Gruppo finlandese che con Chrysalis arrivano alla seconda prova, i POLYMOON suonano uno psych prog condito da suggestioni space e garage, ma la loro particolarità è di creare impasti saturi di distorsioni e di eterei riverberi per dare vita ad un'aura da dreamgaze.
 
 


Una ragazza che suona un suggestivo shoegaze psichedelico, questo è tutto ciò che so dei BOSSES.



Un power duo formato dal chitarrista Ben Sharp (aka Cloudkicker) e dal batterista dei Gospel Vinnie Roseboom ha partorito un breve EP d'esordio con solo tre tracce sotto il nome di The Supervoid Choral Ensemble. Il risultato dell'incontro è un ruvido math metal che privilegia tessiture di groove space-doom invece che assoli fusion.



Si sa che l'Oriente ha un debole per il math rock e il quartetto indonesiano eleventwelfth offre il suo punto di vista con una formula molto accessibile che non disdegna pop e Midwest emo. Similar è il loro album d'esordio dopo sei anni di attività insieme.



I chitarristi Joshua De La Victoria e Joseph Anidjar hanno dato vita a questo progetto math fusion chiamato Portraits che per il momento ha pubblicato i due singoli, Drip e Buy High, ma tanto bastano per capire la caratura del sodalizio. A quanto pare un album è in arrivo. 

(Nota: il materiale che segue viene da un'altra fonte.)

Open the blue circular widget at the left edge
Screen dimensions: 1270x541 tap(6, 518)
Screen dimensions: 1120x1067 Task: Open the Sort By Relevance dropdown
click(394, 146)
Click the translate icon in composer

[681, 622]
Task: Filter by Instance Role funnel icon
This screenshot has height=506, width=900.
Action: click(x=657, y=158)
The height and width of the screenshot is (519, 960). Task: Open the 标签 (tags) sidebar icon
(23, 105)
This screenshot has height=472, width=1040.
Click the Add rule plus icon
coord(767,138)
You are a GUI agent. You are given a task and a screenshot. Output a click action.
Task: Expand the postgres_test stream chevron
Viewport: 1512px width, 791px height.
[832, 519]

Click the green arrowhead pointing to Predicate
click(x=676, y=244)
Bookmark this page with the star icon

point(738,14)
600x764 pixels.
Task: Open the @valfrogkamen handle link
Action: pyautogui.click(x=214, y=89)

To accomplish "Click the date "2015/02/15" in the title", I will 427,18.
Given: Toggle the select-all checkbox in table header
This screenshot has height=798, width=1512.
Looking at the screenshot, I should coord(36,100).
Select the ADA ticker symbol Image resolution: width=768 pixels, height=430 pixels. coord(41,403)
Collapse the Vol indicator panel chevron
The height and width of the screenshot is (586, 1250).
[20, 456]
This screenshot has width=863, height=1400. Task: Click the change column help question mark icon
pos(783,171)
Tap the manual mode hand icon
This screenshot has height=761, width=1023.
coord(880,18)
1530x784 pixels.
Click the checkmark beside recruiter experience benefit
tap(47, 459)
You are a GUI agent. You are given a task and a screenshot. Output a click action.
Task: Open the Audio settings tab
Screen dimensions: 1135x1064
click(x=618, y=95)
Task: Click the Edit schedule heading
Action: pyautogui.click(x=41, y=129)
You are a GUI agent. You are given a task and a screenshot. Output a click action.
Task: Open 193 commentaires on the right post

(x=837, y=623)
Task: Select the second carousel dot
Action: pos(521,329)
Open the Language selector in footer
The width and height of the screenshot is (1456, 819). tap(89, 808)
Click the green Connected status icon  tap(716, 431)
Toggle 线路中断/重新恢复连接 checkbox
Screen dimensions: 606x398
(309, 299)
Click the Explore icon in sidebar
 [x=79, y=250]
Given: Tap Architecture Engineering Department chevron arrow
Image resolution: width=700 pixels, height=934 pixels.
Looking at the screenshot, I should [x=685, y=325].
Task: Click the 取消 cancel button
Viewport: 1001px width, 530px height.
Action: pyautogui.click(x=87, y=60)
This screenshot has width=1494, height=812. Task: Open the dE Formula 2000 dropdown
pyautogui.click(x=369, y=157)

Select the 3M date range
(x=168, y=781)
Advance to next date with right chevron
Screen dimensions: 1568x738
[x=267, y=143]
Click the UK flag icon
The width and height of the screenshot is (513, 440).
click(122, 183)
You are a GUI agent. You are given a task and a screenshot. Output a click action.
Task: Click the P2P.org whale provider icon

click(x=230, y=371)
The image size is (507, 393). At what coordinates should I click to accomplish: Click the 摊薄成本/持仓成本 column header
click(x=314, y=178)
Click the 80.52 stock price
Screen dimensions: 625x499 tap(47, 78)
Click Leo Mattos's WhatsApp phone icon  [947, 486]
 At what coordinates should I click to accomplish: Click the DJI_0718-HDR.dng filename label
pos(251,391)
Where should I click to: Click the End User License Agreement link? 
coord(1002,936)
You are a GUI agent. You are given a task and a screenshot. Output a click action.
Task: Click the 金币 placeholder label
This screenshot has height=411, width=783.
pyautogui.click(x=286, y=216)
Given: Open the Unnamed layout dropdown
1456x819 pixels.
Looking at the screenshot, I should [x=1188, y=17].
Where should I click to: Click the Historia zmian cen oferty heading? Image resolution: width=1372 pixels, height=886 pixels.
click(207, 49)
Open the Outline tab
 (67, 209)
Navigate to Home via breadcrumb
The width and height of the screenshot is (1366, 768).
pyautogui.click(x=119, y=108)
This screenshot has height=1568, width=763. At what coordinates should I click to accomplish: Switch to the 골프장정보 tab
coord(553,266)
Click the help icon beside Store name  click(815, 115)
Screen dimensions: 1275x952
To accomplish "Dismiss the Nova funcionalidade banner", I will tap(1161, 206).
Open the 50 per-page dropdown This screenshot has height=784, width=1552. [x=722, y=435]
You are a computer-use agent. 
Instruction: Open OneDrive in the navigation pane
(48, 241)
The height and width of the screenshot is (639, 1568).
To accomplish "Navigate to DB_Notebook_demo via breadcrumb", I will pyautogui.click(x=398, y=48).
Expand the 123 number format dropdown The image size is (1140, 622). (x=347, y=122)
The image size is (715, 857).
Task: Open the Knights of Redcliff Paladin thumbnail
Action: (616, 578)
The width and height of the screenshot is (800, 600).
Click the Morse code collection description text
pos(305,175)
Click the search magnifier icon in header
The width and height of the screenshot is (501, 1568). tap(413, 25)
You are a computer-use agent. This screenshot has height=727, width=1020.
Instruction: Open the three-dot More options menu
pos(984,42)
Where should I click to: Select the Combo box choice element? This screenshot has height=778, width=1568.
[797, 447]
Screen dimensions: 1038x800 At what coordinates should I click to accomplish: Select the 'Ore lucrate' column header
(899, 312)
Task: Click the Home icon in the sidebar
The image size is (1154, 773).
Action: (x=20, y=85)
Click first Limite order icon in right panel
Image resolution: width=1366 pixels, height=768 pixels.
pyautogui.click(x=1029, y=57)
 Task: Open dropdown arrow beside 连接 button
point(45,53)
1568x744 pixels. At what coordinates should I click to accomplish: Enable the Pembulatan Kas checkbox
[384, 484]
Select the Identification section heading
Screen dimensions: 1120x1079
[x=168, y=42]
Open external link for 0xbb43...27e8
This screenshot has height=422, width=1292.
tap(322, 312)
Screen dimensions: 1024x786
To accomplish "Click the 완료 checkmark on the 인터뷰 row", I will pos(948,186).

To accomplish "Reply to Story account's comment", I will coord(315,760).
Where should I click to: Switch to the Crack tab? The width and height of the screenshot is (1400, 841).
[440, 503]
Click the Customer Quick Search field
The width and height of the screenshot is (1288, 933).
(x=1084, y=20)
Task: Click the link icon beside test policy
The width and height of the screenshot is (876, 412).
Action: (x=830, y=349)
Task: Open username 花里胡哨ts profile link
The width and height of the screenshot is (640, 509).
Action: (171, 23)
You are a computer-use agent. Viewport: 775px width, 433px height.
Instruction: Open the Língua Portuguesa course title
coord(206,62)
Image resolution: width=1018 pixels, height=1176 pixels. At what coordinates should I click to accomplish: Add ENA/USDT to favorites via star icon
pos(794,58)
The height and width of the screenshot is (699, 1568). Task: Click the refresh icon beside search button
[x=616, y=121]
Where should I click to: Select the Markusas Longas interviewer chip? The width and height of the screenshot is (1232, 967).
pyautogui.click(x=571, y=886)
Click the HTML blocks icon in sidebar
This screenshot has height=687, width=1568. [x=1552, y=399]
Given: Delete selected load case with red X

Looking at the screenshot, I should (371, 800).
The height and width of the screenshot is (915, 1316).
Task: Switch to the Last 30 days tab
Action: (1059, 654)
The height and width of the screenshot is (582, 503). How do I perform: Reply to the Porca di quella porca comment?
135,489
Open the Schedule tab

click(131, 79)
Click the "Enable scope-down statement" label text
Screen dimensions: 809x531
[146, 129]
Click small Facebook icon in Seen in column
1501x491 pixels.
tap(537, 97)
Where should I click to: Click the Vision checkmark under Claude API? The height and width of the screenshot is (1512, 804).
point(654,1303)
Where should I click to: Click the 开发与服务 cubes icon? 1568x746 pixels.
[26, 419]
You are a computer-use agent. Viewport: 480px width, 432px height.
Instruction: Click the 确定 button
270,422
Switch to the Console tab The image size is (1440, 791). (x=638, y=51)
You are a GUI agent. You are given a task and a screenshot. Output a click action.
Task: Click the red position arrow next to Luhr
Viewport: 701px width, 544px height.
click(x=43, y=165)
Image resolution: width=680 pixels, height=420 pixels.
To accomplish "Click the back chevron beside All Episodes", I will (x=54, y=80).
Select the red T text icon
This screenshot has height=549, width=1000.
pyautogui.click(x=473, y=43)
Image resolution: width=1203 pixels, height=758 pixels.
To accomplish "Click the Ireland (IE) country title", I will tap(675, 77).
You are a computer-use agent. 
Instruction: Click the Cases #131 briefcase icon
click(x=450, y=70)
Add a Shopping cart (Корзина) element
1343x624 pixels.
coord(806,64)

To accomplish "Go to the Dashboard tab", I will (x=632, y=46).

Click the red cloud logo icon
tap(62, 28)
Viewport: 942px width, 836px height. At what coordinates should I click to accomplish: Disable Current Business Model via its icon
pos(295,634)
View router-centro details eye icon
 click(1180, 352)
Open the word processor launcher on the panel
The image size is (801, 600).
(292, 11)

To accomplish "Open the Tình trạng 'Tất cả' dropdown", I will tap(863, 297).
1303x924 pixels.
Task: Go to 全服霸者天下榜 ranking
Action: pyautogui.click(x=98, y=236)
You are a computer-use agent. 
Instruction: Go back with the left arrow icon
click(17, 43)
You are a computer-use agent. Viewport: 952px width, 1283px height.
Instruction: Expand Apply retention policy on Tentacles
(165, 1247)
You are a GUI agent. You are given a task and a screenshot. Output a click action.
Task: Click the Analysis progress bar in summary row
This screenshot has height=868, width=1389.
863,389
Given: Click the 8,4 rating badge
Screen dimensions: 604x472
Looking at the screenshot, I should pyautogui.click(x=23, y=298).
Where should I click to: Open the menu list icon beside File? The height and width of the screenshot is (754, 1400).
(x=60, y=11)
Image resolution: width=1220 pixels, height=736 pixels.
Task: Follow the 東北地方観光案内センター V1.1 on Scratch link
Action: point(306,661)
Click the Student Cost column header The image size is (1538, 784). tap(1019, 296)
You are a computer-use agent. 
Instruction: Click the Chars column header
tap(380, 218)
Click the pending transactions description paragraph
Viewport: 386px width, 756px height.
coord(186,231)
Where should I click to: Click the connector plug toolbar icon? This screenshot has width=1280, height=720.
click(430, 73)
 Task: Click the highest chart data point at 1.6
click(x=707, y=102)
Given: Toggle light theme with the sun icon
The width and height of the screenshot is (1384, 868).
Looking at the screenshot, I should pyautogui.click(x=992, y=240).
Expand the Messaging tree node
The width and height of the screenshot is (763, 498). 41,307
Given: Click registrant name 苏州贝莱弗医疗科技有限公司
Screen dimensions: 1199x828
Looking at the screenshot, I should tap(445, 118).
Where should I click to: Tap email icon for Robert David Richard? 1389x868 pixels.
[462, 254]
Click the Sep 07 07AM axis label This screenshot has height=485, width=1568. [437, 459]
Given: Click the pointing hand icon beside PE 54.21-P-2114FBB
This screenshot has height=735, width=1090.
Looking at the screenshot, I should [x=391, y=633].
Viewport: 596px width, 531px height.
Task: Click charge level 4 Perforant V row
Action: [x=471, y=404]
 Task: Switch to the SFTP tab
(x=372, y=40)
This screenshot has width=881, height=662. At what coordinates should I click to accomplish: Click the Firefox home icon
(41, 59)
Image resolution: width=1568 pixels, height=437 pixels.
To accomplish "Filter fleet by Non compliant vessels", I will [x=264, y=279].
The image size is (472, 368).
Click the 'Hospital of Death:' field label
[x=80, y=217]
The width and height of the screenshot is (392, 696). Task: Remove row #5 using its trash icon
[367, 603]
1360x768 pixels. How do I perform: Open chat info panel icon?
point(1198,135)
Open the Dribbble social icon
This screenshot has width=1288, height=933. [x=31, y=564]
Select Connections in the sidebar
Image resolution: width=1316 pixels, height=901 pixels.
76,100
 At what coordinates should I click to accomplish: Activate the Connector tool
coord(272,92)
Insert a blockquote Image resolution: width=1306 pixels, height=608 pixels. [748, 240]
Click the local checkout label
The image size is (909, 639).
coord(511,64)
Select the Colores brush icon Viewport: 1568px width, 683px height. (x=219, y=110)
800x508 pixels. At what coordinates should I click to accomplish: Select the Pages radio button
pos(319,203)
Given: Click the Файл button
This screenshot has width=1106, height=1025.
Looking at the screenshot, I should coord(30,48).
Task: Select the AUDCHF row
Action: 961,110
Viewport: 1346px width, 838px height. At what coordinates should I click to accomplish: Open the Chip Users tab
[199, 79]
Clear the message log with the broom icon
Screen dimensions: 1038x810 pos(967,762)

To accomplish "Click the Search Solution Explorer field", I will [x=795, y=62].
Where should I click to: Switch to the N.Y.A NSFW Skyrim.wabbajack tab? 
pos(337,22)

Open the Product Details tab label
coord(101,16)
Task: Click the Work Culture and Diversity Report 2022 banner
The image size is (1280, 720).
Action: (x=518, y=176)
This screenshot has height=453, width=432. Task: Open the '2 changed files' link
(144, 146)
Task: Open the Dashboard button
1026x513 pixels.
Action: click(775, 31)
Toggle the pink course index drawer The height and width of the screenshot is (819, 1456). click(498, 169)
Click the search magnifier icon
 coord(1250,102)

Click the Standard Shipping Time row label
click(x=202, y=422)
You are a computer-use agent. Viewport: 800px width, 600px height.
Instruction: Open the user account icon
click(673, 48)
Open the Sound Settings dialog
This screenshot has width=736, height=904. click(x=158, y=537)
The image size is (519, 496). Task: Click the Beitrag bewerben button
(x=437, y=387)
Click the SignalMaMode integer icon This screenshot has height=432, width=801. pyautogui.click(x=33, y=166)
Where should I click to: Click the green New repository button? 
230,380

Con I Need a Reason to Stay i Semaphore si stagliano trasversalmente nella scena alternative a cavallo tra shoegaze, emocore e post hardcore con una notevole dichiarazione d'intenti. Le canzoni dell'album sono passionali e sincere nel trasmettere un'ispirazione solida e nel convogliare l'amore del gruppo per questi generi, mischiati in modo convincente.



Flora Eallin è l'esordio del duo jazz norvegese Leagus sotto l'etichetta Is It Jazz? Records. La pianista Herborg Rundberg e il chitarrista Kristian Svalestad Olstad si conoscono e suonano insieme sin dal 2013, nel 2021 sono nati i pezzi per orchestra da dieci elementi che compongono questo album, su commissione del North Norwegian Jazz Ensemble.